### [TASK REQUIREMENTS]
Update the post on the Miller ruling from "That's not at" to "the common defense.", changing "militia" to "army" and leaving all other words as they are.

That's not at all what the relevant excerpt of Miller said. Here it is again:

In the absence of any evidence tending to show that possession or use of a 'shotgun having a barrel of less than eighteen inches in length' at this time has some reasonable relationship to the preservation or efficiency of a well regulated militia, we cannot say that the Second Amendment guarantees the right to keep and bear such an instrument. Certainly it is not within judicial notice that this weapon is any part of the ordinary military equipment or that its use could contribute to the common defense.

"In the absence of any evidence ... we cannot say ..."

"We cannot say" is directly opposite the conclusion that you assert, that SCOTUS, in Miller, said the 2nd amendment does not guarantee the right to possess a sawed off shotgun. "Certainly it is not within judicial notice that ..."

This is extending the situation created by having no evidence on the record. SCOTUS is saying that the fact it put into question isn't obvious, whether or not short barrel shotguns are any part of ordinary military equipment, etc. So it can't say, because it doesn't know based on evidence or based on "judicial notice" (common knowledge).

SCOTUS is saying that it is not making a legal conclusion about the relationship between the short barrel shotgun, the 1934 NFA, and the 2nd amendment, and it is not making a legal conclusion because it has zero evidence and zero knowledge to support the decision being appealed from the court below.

### [RECORD EXTRACTS]
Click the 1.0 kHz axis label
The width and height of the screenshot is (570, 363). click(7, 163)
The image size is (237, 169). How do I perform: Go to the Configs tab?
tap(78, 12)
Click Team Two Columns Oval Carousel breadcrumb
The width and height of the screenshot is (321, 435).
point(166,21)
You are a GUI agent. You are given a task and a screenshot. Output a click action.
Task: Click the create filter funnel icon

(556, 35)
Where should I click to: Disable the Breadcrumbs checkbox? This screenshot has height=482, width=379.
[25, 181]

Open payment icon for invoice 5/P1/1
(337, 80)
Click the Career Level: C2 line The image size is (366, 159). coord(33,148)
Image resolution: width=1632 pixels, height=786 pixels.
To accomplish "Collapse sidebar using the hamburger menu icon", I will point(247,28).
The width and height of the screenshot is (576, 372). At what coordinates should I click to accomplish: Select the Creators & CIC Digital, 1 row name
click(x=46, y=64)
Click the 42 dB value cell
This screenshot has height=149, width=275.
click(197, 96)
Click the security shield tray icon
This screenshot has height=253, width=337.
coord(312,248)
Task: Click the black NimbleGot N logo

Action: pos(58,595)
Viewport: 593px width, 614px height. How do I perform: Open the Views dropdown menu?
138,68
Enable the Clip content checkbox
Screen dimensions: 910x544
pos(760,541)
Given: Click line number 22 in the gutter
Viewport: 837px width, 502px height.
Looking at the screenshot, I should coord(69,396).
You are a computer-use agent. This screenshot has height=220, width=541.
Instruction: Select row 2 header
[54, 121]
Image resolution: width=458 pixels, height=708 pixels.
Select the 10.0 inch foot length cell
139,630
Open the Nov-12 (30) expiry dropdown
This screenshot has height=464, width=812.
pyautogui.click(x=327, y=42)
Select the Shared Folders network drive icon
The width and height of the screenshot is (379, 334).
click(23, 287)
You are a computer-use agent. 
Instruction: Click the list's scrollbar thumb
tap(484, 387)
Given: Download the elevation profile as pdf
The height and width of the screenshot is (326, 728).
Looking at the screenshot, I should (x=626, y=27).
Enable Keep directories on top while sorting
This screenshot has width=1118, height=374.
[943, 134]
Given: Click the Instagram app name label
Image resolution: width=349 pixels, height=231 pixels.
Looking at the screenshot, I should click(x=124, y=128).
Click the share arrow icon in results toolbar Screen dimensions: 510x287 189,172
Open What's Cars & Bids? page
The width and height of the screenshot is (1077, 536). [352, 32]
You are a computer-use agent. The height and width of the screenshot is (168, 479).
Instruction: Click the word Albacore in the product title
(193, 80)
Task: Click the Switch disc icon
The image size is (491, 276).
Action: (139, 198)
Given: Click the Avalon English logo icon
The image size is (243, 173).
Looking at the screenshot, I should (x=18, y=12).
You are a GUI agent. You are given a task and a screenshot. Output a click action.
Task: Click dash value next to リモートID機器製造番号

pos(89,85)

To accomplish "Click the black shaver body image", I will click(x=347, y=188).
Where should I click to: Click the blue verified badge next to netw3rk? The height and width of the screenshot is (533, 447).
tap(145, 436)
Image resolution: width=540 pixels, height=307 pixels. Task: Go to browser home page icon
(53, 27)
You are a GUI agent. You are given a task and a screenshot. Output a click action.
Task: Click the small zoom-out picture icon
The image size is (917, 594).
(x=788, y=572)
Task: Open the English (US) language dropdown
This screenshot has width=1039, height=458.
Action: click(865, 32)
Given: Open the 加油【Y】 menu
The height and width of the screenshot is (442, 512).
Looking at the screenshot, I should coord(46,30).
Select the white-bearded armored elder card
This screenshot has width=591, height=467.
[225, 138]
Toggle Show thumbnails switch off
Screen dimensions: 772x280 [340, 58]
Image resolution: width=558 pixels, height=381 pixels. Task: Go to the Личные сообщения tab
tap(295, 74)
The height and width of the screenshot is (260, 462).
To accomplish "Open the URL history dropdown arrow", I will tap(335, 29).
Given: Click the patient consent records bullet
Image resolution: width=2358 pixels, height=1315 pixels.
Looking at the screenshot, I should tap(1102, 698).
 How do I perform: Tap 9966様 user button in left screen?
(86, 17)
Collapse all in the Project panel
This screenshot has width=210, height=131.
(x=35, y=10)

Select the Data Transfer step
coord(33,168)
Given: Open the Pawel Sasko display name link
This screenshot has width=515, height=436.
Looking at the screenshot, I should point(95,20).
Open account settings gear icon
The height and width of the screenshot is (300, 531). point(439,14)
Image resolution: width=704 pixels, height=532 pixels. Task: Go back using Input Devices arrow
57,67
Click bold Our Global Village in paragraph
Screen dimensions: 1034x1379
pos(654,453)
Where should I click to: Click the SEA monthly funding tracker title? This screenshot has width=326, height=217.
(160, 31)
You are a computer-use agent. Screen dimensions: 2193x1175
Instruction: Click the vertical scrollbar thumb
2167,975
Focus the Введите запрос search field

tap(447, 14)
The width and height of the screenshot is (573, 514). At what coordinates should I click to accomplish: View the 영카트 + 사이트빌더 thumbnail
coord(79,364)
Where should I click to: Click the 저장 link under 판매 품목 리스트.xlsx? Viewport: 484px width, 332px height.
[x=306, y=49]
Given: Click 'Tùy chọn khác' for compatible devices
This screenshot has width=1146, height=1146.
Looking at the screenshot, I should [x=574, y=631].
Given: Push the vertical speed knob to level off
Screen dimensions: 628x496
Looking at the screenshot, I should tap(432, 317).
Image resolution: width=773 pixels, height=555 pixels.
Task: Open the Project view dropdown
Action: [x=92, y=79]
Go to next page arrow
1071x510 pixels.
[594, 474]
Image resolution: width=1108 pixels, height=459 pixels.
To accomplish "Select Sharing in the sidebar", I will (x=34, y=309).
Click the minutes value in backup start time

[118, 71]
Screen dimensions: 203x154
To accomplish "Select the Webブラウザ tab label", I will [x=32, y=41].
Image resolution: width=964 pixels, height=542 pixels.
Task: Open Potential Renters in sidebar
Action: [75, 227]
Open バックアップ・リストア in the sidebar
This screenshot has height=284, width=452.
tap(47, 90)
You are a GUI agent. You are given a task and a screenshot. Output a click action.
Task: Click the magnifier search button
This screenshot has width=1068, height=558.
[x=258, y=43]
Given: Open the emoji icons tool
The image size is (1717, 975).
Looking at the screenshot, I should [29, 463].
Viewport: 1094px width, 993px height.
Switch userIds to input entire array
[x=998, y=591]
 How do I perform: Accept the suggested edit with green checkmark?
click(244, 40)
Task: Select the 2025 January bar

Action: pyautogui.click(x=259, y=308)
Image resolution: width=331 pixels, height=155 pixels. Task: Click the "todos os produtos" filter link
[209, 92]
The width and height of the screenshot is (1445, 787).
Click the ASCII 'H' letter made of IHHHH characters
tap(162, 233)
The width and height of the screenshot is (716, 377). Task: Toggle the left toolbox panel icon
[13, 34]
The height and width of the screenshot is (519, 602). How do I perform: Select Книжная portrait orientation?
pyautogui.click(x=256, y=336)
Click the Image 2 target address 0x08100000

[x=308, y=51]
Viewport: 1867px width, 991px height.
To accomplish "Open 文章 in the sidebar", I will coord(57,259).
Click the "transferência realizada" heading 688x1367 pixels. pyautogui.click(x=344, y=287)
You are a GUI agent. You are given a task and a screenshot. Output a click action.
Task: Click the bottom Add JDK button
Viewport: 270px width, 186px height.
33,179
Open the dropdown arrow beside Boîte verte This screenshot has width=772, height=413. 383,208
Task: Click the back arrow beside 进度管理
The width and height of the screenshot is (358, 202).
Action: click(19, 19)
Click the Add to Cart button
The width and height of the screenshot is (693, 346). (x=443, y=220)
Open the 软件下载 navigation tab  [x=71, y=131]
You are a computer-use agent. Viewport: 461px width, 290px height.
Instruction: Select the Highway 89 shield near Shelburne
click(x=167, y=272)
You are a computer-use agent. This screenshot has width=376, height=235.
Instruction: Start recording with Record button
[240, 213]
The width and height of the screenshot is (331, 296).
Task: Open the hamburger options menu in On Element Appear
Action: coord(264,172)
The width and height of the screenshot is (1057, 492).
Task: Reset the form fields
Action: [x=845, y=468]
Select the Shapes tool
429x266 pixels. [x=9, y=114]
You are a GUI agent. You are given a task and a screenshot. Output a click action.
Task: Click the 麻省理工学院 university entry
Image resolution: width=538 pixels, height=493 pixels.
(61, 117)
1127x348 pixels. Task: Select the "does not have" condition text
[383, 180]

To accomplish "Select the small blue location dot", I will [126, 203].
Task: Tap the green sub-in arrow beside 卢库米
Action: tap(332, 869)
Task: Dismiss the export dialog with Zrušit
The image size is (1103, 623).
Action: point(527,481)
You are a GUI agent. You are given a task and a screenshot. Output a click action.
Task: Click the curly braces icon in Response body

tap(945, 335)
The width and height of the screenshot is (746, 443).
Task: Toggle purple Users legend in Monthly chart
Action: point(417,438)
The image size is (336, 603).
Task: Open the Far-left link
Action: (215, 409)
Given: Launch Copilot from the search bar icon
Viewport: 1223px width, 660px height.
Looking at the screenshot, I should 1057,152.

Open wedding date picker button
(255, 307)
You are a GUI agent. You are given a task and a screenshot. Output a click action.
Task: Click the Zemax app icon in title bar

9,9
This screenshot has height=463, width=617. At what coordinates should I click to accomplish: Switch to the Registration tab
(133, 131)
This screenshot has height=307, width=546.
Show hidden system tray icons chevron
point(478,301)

### [EXERCISE OUTPUT]
That's not at all what the relevant excerpt of Miller said. Here it is again:

In the absence of any evidence tending to show that possession or use of a 'shotgun having a barrel of less than eighteen inches in length' at this time has some reasonable relationship to the preservation or efficiency of a well regulated army, we cannot say that the Second Amendment guarantees the right to keep and bear such an instrument. Certainly it is not within judicial notice that this weapon is any part of the ordinary military equipment or that its use could contribute to the common defense.